▸ AIM OF THE TASK:
Copy out the lines from the one containing "into PASIEN PULANG" through the one containing "leaving the KASIR box", inclusive, reproducing them with no changes.

— START DATASET EXCERPTS —

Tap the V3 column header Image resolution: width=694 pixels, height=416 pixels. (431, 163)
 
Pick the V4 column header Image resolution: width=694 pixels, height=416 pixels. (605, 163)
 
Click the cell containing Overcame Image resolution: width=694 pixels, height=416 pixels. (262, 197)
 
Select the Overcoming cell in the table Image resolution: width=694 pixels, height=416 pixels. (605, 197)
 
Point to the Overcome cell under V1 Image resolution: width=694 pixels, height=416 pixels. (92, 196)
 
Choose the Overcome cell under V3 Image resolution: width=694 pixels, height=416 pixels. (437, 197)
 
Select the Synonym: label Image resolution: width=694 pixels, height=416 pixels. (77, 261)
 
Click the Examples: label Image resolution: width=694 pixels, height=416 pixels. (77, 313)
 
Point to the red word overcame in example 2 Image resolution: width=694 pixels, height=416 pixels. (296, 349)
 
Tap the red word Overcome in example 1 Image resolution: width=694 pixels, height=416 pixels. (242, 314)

— END DATASET EXCERPTS —
— START DATASET EXCERPTS —

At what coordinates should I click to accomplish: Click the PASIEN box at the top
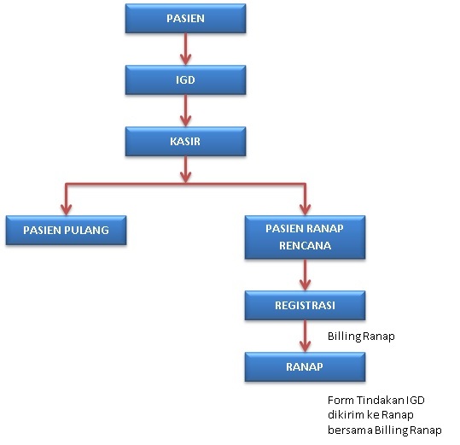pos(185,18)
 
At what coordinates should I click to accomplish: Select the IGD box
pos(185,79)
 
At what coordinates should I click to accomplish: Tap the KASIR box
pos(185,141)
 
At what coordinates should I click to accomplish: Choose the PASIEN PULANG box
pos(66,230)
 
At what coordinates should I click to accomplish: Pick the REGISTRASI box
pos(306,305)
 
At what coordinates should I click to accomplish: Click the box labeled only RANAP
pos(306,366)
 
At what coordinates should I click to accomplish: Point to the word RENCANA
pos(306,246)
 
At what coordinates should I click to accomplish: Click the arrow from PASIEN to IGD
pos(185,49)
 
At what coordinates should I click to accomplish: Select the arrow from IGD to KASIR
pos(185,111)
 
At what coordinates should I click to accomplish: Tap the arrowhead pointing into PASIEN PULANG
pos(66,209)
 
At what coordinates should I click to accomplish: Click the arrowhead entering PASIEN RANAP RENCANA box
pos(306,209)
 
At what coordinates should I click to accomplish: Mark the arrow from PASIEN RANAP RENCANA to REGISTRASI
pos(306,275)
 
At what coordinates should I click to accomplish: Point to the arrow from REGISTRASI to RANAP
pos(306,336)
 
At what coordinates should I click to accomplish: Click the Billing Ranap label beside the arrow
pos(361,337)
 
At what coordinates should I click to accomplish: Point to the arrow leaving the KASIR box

— END DATASET EXCERPTS —

▸ PROBLEM SOLUTION:
At what coordinates should I click to accomplish: Tap the arrowhead pointing into PASIEN PULANG
pos(66,209)
 
At what coordinates should I click to accomplish: Click the arrowhead entering PASIEN RANAP RENCANA box
pos(306,209)
 
At what coordinates should I click to accomplish: Mark the arrow from PASIEN RANAP RENCANA to REGISTRASI
pos(306,275)
 
At what coordinates should I click to accomplish: Point to the arrow from REGISTRASI to RANAP
pos(306,336)
 
At what coordinates should I click to accomplish: Click the Billing Ranap label beside the arrow
pos(361,337)
 
At what coordinates should I click to accomplish: Point to the arrow leaving the KASIR box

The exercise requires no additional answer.